Sens. John Kerry and Lindsey Graham had a piece
Sunday in the New York Times,
stumbling through a pro-cap-and-trade routine. Initial thoughts on this homage to the bipartisanship fetish:
The "we even have different accents" bit tips their hand that the argument is as substantive as those Gore-group ads with Al Sharpton and Pat Robertson on a couch together. Not a bad parallel actually, though I can't help but recall this far more entertaining version
of the labored intro.
When one feels compelled to give six reasons why we ought to embrace their idea, you know they aren't persuaded themselves with the "global warming" argument, and see little persuasive opportunity in it.

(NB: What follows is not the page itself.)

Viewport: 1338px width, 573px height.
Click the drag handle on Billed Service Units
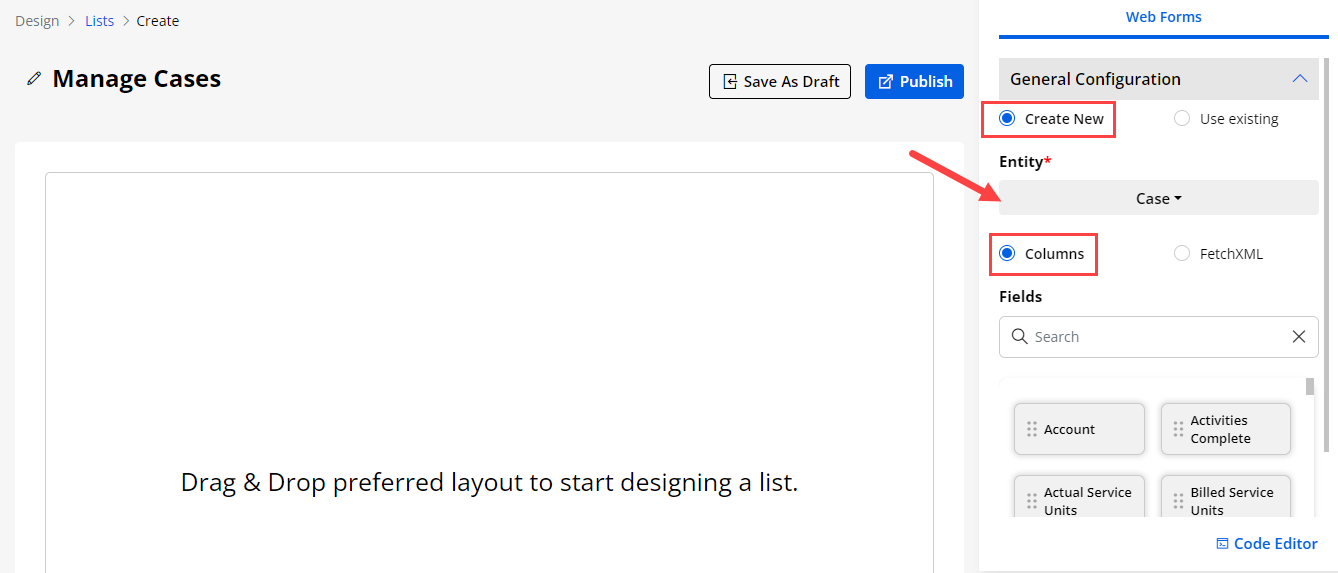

The piece is on occasion incoherent. See the, er, paragraph, of seemingly unrelated statements with the general theme of economy and trade: We cannot sacrifice any more jobs to competitors (but no comment as to what making energy costs "necessarily skyrocket" would do to help that). India and China have decided to make windmills and solar panels (because rich countries have vowed to spend billions on them...how illuminating). We should penalize any countries that don't do this too (defeating the implicit but wisely unstated argument that this will help our economy).
To end by quivering over the EPA threat to do this to our economy if we all don't just succumb to legislation instead, which is a threat that Congress could avoid with a stroke of a pen about 1,300 pages shorter than the House bill, provides an apt epitaph to this inanity: the effort to provide the most aggressive and largest regulatory intervention in our history is, after all this time and money, still cannot muster a meaningful argument in favor.